Yo sacaré lo que en el pecho tengo
de cólera y de horror
¡Como un padre a sus hijas, cuando pasa
un galán pudridor, yo mis ideas
de donde pasa el hombre, por quien muero,
guardo, como un delito, al pecho helado!
Conozco al hombre, y lo he encontrado malo.
José Martí
Se acepta que el expresionismo es una suerte de constante cultural que emerge en cualquier época o contexto; que habita, desde siempre, en los espíritus apasionados; que apuesta por la desnudez de la mirada porque se atreve a hurgar, sin cortapisas, en las umbrosas aristas de la realidad y en los entresijos del alma. En definitivas, al ser expresionista lo impulsa la instintiva necesidad de explorar en las enjundias risibles o trágicas de la vida que se solapan detrás de lo aparente.

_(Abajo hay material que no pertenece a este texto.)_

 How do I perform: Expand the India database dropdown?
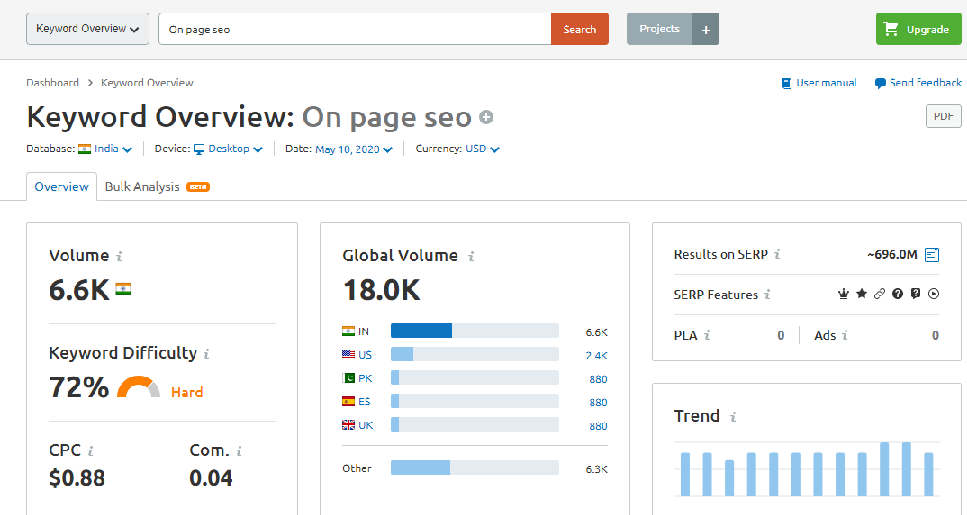coord(105,149)
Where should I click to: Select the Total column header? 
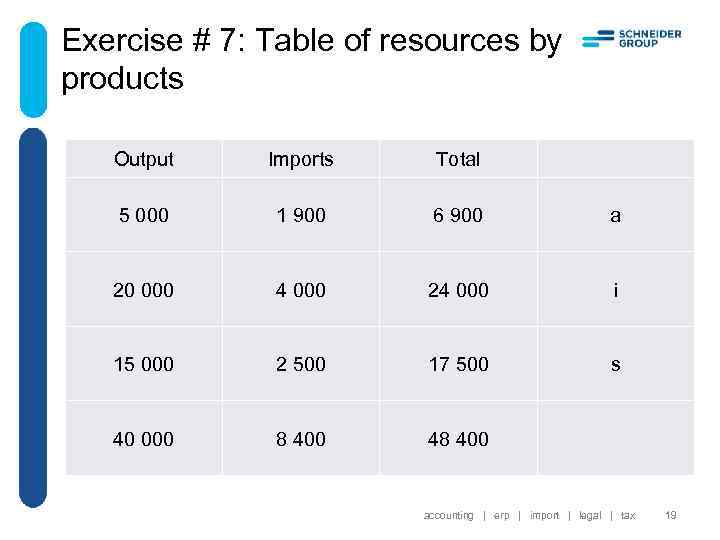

Tal es el caso de Ares: un artista que se adentra en los vericuetos de la psiquis forzándola a delatar sus secretos. Mucho más que el saber sistematizado -que le asiste con crédito académico- son el sentido común esgrimido con agudeza y el íntimo conocimiento de lo humano las premisas que facultan tan arrestado periplo por las interioridades del ser. Así, centrada en un ámbito temático poco frecuentado por nuestra producción plástica, Intra corpora compendia una punzante cartografía del universo mental poniendo al descubierto sus resbaladizas paradojas.
Se trata de una muestra catártica en una dimensión dual, puesto que al riesgo de dejar salir las cosas se suma el reto de explayarlas en los dilatados y tentadores predios de la expresión pictórica. Con estos lienzos, en efecto, Ares se (re)afirma y consagra como pintor. El trazo rotundo, la figuración concisa, las formas anatómicas rollizas fungiendo como hábitat y como protagonistas de las metáforas visuales que condensan ejemplarmente los mensajes, son algunas de las claves que articulan esta producción novísima con su copioso historial de imágenes gráficas.
Pero aquí, la anchura de los márgenes propicia la concreción de atmósferas en las que el dibujo termina por rendirse ante la resuelta pincelada para que el color alcance una inexcusable jerarquía. El color, vivaz o comedido, certeramente atizado con justos toques de blanco, alumbra los territorios del cuerpo convocándonos a descifrar sus excentricidades: como el de ese festín de órganos trastocados en iconografía (¿heroica?), aprisionados entre las orlas de un billete; o como el de aquella subversión interna del «orden natural» de las cosas -corazón, sexo, raciocinio- cual probable dislocación, según el género, de las prioridades vitales; o el de la figura antropomórfica que nos espeta una violencia cerril y visceral que se fragua e irrumpe desde dentro.
Por todo ello se puede aseverar que, con esta exposición, la pintura de Ares se inserta con credenciales propias en la recia tradición expresionista universal y cubana. En términos de concepto y lenguaje su neofiguración entronca con «lo grotesco expresivo» que cuajó en el arte occidental a lo largo de la segunda mitad del siglo XX. Sin embargo, la nota singular que lo distingue es el acento pertinazmente afirmativo de su sátira. Porque Ares es un optimista incorregible. Con licencia del Maestro él ha palpado al hombre y no lo halla definitivamente malo; y, también con Martí, lo apuesta todo por el mejoramiento humano. Por eso, en la última sala, nos aguarda una escultura de intensas resonancias; contiene esquirlas de materia gris y nos advierte que la mente es la más temible y vigorosa, y a la vez, la más edificante de las armas.